Amir Sultan, MD
Division of Gastroenterology & Hepatology, College of Health Sciences, Addis Ababa University, Addis Ababa, Ethiopia
A 45-year-old farmer from rural Ethiopia presented with a 5-month history of progressive right upper quadrant pain accompanied by a dragging sensation and loss of appetite. He had no history of bleeding, change in mentation or other illness.
Physical exam
| Blood pressure | Pulse | Respiratory Rate | Pulse Oximetry | Temperature |
|---|---|---|---|---|
| 130/80 | 88 | 16 | 94 % | 36.5 0C |
General:
Thin and frail
HEENT:
Pink conjunctiva, muddy sclera
Neck:
No palpable lymph nodes
Respiratory:
Clear Chest
Abdomen:
Flat abdomen, Irregular edge of liver palpable 5 cm below the right costal margin. Total liver span 16 cm. No splenomegaly or shifting dullness.
Extremity:
No edema
Neurologic:
Conscious, no flapping tremor
Imaging and Laboratory Information
WBC – 4000
Hgb – 12.8 gm/dl
Platelet – 148,000
ALT – 44
AST – 99
ALP – 131
K – 4.6
Na – 137
HBsAg – Positive
Anti HCV Ab - Negative
Clinical Differential Diagnosis
Ultrasound Imaging Findings
Differential Diagnosis Based on Imaging
Clinical Course and/or Management
Ultrasound demonstrated a large, moderately echogenic mass with central hypodensity and a peripheral hypoechoic rim. The unaffected parenchyma appeared normal with no features of cirrhosis. Ultrasound guided liver biopsy was performed, allowing the definitive diagnosis of hepatocellular carcinoma. The patient was referred for surgical evaluation. However due to the large size of the mass and local invasion surgery was deferred. Palliative treatment was provided.
Diagnosis
Hepatocellular Carcinoma
Discussion
Hepatocellular carcinoma is the fourth leading cause of cancer death worldwide. Major risk factors include hepatitis B infection, alcohol, Hepatitis C infection, non-alcoholic fatty liver disease, and aflatoxin exposure. Sub-Saharan Africa and China are major endemic areas with very high incidence of the malignancy. Ultrasound plays an important role in detecting suspicious lesions, which can then be further evaluated with more definitive studies. Larger lesions more than 20 mm in diameter may demonstrate features such as a peripheral hypoechoic rim (halo sign) and mosaic pattern. In addition, measurement of serum alpha-fetoprotein (AFP) level may help strengthen the diagnosis even though up to a third of cases may be non-secretory.
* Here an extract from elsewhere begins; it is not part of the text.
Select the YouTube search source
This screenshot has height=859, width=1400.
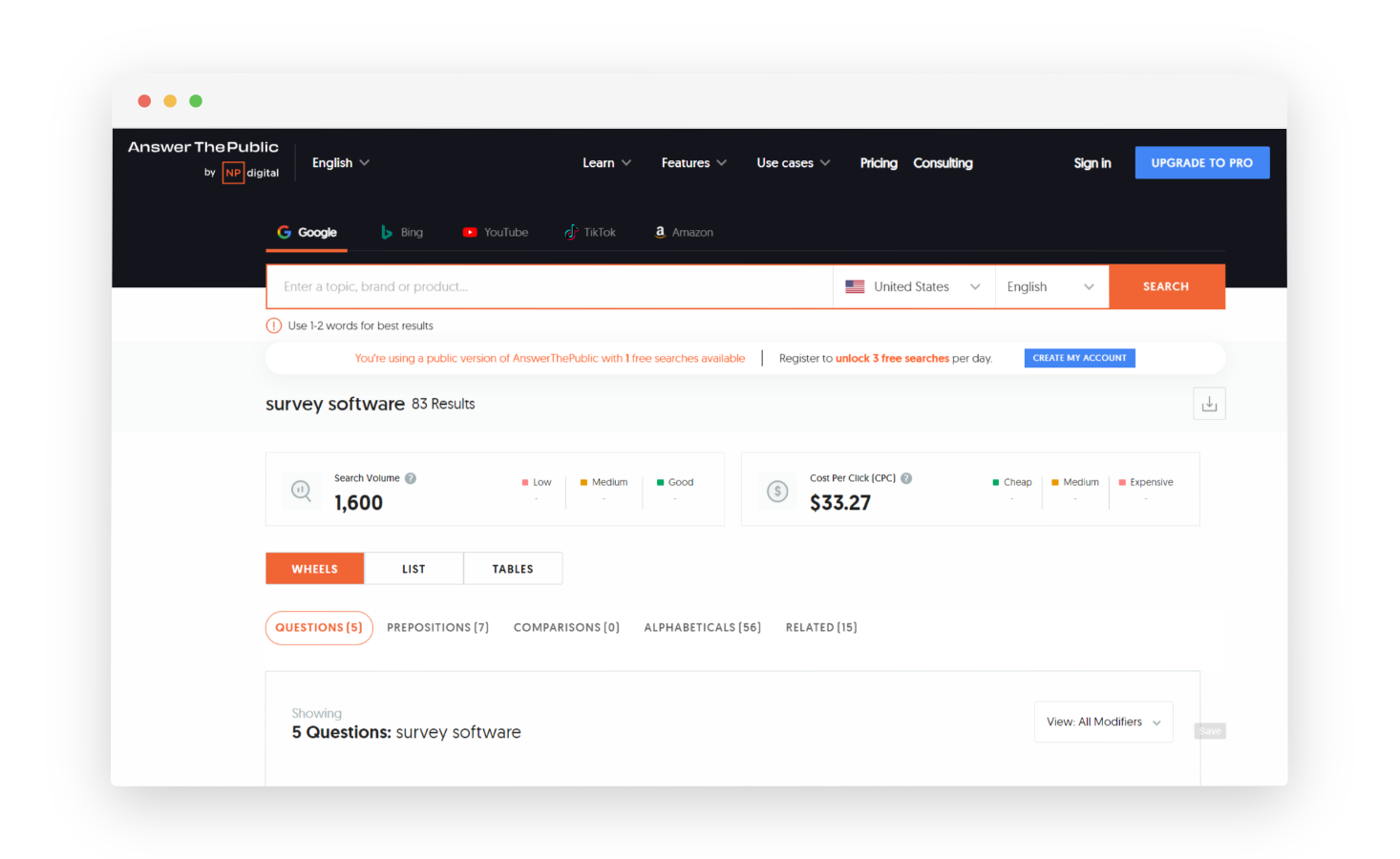(470, 232)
Liver biopsy in cases of suspected HCC is generally avoided due to risks of bleeding and tumor seeding. The tumor may instead be diagnosed with contrast enhanced CT, MRI, or contrast-enhanced ultrasound. However, if there is diagnostic difficulty or if advanced imaging is unavailable, liver biopsy may be used, as in this case. Delayed diagnosis, especially in resource-limited settings, contributes to substantial variability in survival worldwide.
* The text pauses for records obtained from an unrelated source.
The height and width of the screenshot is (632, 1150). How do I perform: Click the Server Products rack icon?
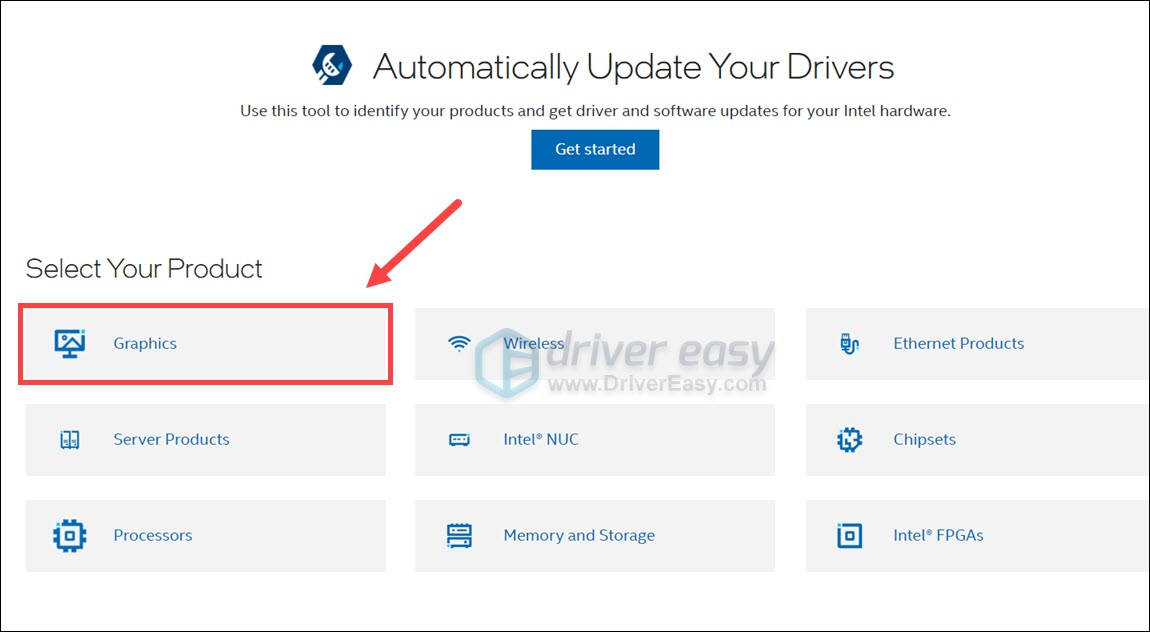[68, 439]
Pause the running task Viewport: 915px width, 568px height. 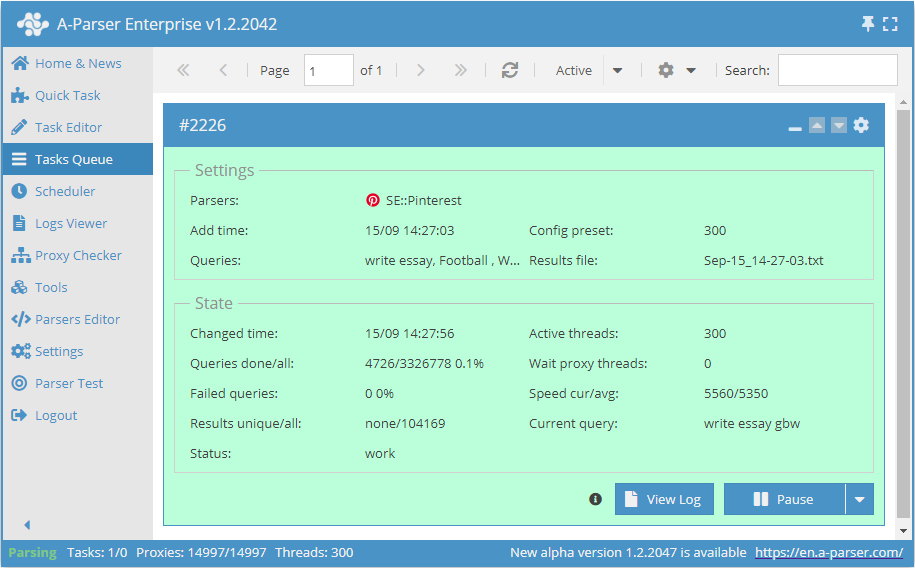(784, 499)
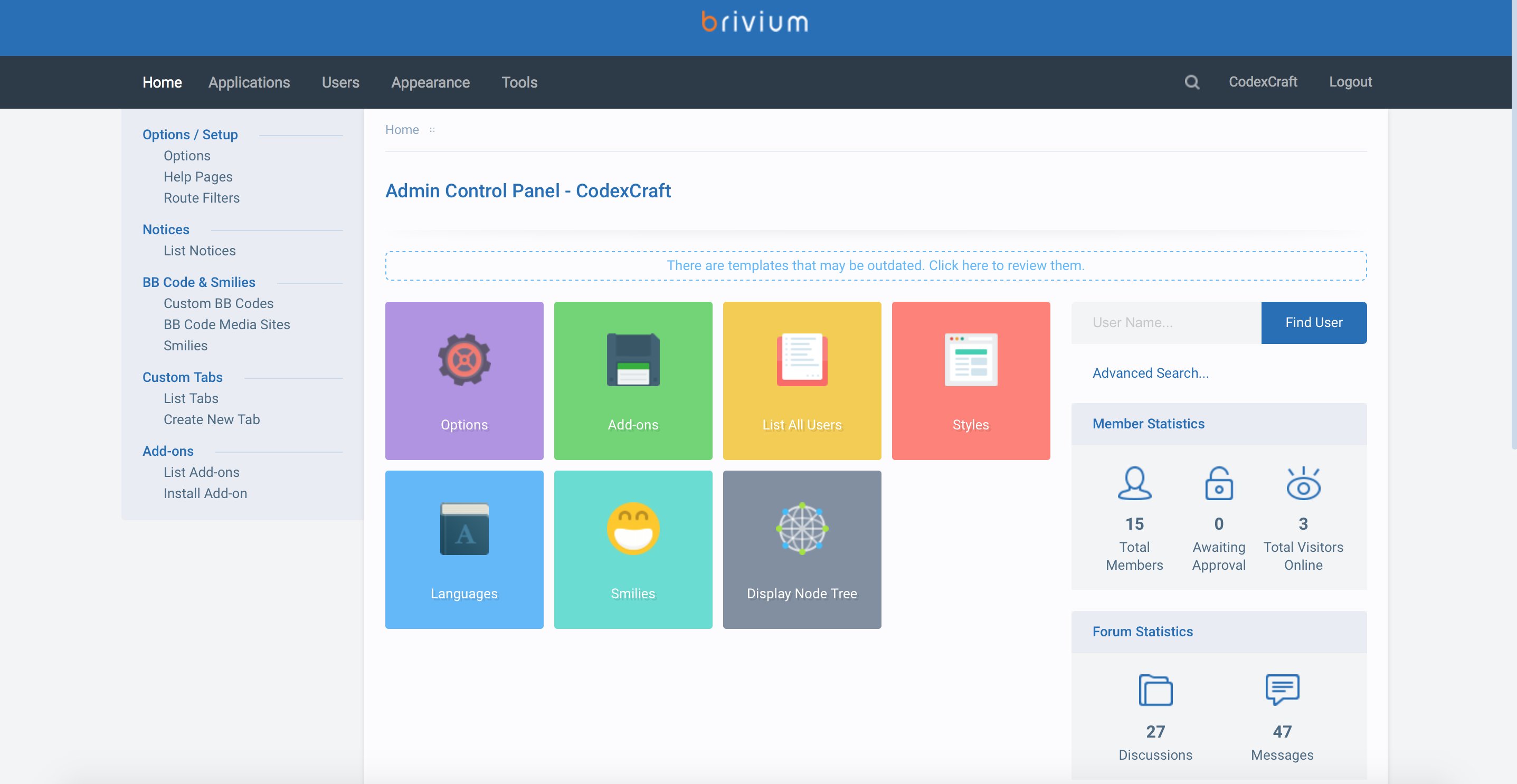
Task: Click the Total Members person icon
Action: 1134,484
Management of HCC depends on the status of the unaffected liver parenchyma; size, number, and distribution of lesions; and whether there is evidence of local invasion or of distant metastases. Treatment options include liver transplantation, liver resection, local ablative procedures, and trans-arterial chemoembolization (TACE). In addition, targeted tyrosine kinase inhibitor therapy (such as Sorafenib and Lenvatinib) is available for patients who are not candidates for curative therapy1,2.